(Collected data)
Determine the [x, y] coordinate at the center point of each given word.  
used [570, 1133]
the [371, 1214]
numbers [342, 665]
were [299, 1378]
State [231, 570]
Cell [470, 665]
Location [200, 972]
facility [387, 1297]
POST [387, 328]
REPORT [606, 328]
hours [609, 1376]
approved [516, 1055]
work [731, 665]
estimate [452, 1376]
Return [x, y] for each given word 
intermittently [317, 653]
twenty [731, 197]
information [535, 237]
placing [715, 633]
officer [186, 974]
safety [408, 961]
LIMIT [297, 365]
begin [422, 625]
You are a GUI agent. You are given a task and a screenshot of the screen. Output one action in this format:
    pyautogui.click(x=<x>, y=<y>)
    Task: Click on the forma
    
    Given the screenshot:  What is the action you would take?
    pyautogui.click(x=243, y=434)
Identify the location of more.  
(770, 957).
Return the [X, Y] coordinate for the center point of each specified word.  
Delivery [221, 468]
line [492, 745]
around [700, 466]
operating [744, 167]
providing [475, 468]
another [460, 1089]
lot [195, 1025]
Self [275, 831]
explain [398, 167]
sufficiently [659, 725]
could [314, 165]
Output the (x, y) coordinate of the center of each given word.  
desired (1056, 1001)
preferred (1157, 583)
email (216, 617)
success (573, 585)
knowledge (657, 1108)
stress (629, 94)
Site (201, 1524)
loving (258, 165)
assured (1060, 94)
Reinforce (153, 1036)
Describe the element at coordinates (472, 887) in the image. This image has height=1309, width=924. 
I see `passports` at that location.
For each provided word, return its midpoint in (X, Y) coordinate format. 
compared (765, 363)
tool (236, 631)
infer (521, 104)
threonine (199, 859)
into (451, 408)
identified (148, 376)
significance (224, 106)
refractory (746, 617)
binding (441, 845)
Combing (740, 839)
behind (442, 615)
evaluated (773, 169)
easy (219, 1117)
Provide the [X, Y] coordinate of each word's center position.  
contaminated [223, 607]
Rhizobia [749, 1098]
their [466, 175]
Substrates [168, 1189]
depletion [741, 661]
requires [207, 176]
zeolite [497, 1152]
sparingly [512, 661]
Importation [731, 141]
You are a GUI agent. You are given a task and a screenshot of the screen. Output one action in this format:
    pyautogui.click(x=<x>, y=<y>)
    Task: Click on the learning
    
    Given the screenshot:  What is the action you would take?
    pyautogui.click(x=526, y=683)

▶ _SHORT EXERCISE_:
Rewrite every line of the listing, starting with its first line and going on through the line containing "work [731, 665]". Multiply each coordinate in the answers by 1.9 and round to whole numbers, with halves rounded up.

▶ _TASK SOLUTION_:
Determine the [x, y] coordinate at the center point of each given word.  
used [1083, 2153]
the [705, 2307]
numbers [650, 1264]
were [568, 2618]
State [439, 1083]
Cell [893, 1264]
Location [380, 1847]
facility [735, 2464]
POST [735, 623]
REPORT [1151, 623]
hours [1157, 2614]
approved [980, 2005]
work [1389, 1264]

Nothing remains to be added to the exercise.